The use of metaphor is extensively employed in the book. For example, when the author uses the word Bikini Atoll to describe the island where the book is set in, he made a direct comparison to the way the island is beautiful and relaxed. This shows how the pace of life is slow just like it is on many islands of small sizes. Moreover, it shows how detached the island is from the rest of the world just like the way real Atolls are detached. This is exemplified by the scenario where Sorry is amazed to see large cities on the Japanese soldiers’ magazine. Another metaphor was the name Sorry. Since the author was present on the island during the actual bomb testing and evacuation of island’s inhabitants, he uses the name as an apology to the people of the island since he was among the Americans who evacuated the inhabitants.

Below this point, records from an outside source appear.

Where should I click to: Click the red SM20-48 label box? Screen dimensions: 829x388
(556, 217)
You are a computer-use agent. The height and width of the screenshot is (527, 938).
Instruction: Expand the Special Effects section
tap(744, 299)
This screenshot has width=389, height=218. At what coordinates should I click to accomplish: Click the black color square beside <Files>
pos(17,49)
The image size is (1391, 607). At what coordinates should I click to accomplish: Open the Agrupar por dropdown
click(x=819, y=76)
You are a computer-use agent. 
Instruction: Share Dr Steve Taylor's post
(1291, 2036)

The book has been delivered through several tones. The most pronounced tone, however, is resourcefulness. The book carries a remorseful tone of a war veteran who saw it only fit to tell the public about the affairs that happen on the Bikini Atoll Island when the Americans evacuated people and bombed the island during its testing. The author was part of a naval group of the United States whose mission was to perform nuclear bomb test on the Pacific island. The author presents his remorse by showing how the island’s natives suffered. This suffering was through how the United States soldiers mistreated the natives inhabitants. The soldiers even raped the women of the island. This is evidenced when the author shows us a glimpse into Sorry’s mind when he was contemplating of the reaction he would take were the soldiers to rape his little sister. Another apology that the author makes through the book was the fact that the people who fought the vile act of the nuclear bomb testing all suffered fatal ends. An example is Sorry’s uncle who died of a heart attack in the midst of accomplishing his plans to save the island. Another hero who died while trying to save the island was Sorry and several other people including his grandfather. Moreover, several other people were killed by the bomb and those that survived died of starvation since they were not relocated. In addition to that, those people that returned to the island years later suffered radiation poisoning from the remnants of the elements of the bomb. The author conveys this message of remorse in his apologetic description of the above occurrences. Another tone that the author used to deliver the message is violence. The author makes use of a violent tone to show the brutal nature that the islanders lived in before and after the Japanese and American inhabited the island. This has been achieved by the description of how sharks mauled people and how people were dying in the second world war. Moreover, the author uses a violent tone to describe how Sorry felt when he said that he would pick up the axe were his family to be threatened.      The book ends in violent crescendo when the bomb explodes and with Sorry and his comrades.

Conclusion

The novel, the bomb serves its purpose of its readers an intimate perspective on the effects of nuclear testing on Bikini Atolls in the 1940s. Through the incorporation of different stylistic and literally devices such as tone, metaphor, and symbolism to show how the author felt about the nuclear testing affair. The author used symbolism mostly in the naming of the characters and geographical setting of the story. He also symbolizes some of the characters who wanted to emancipate the island with the characters in The Bible. He uses metaphor too in the naming of people. In conclusion, he uses tone to create an atmosphere of remorse and violence.